Gold: Well it's agnostic in the sense that really, the technology can process a natural language input. That could be from a text, that could from something that was keyed in, it could be through a technology that did a voice of text translation. That's out there so we can support those technologies. But the essence of it is that the input itself is unstructured right, so it's in our native language. And what's interesting about that is that it's not voice recognition.
We've all been on those voice recognition systems, pounding on the zero key yelling "agent, agent, agent."
This Watson technology is very different in the sense that it actually understands the nuances -- the colloquialisms, the idiosyncrasies of the human language.
We don't really think about the way we talk to each other as illogical, but at least in a historical frame of reference to computerization it is, right. In English, we say things like "houses burn up as they burn down," right. And that's counterintuitive. And you know we say things like "noses run and feet smell." You look at a classical definition and you wouldn't uphold that.
So when I talk about this natural language capability, it's really in and of itself quite an accomplishment. And that's a part of Watson. But its only one dimension, right. That by itself is interesting, but then to literally be able to read context ...
We live in a world where there's an information deluge right. 90% of the world's data was created in the last two years, 80% of that's unstructured, and it's not just blogs and tweets and posts, it's information that's been captured and stored away in recordings, surveys and forums. I mean how often do I call a vendor and hear, "this call is being recorded for quality purposes." I can't help but wonder "what do they do with that recording?"

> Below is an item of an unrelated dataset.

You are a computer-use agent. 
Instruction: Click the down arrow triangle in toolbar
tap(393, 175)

Imagine now if you transcribe it, and literally a system can learn from that experience, can learn from that interaction with the consumer and get smarter -- which is the third part of Watson. It learns -- so unlike a typical conventional system that we know today that's programmatic in nature since the '50s, that's what we've known in computing, it's programmatic systems. They're driven by logic, they're driven by rules based on structured data. Now remove those barriers and imagine a system that learns. It gets smarter with each interaction, with each outcome. With each new piece of information, it's getting progressively more insightful and I always think about this in the context of today.

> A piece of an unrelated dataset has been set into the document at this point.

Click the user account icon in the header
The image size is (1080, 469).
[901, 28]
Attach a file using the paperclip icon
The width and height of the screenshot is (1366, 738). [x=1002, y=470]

If I use a piece of software and it doesn't work as designed or it doesn't have the capability that would be beneficial, I would have to wait until the next version or the next release. And then it may or may not be addressed. With Watson, it's progressively advancing every time there's an interaction. And again, it's learning based on behavior, based on activity, and it turns out that that's a very important distinction as we think about how we as individuals live our lives.

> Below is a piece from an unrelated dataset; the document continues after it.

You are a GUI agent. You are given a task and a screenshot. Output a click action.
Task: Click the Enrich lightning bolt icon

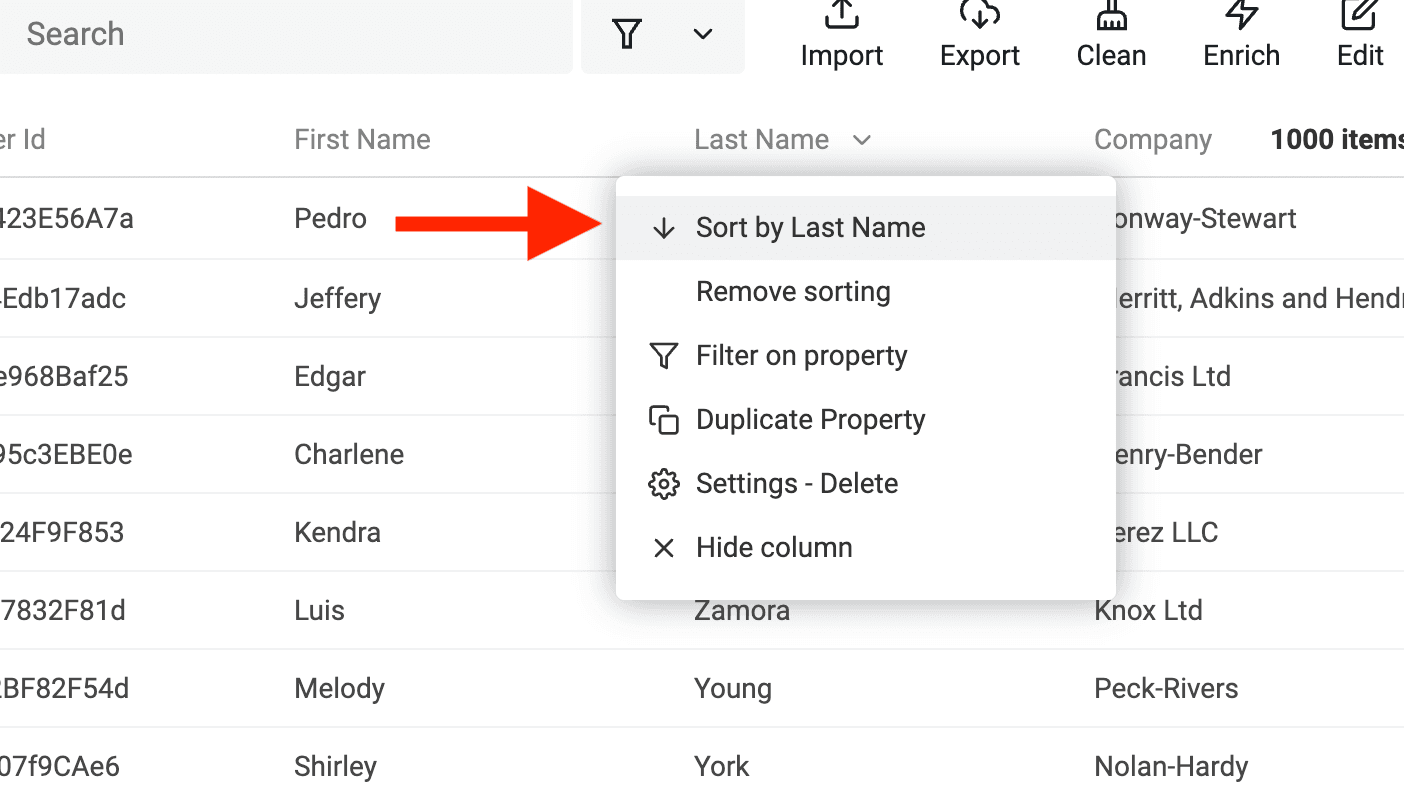click(1241, 15)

Imagine computers have historically been deterministic right, they've always been looking for the single right answer. Watson has the ability to take in that new data and say, "you know what, I know yesterday I was 90% confident that the world was flat, but today I'm only 84% confident because there's new evidence that would controvert that statement." With further explanation and further use, the system gets smarter right and eventually learns that the world is round. And this happens every single day. In healthcare, finance, law, retail , every industry, things are changing. And we want to be able to take advantage and learn from that.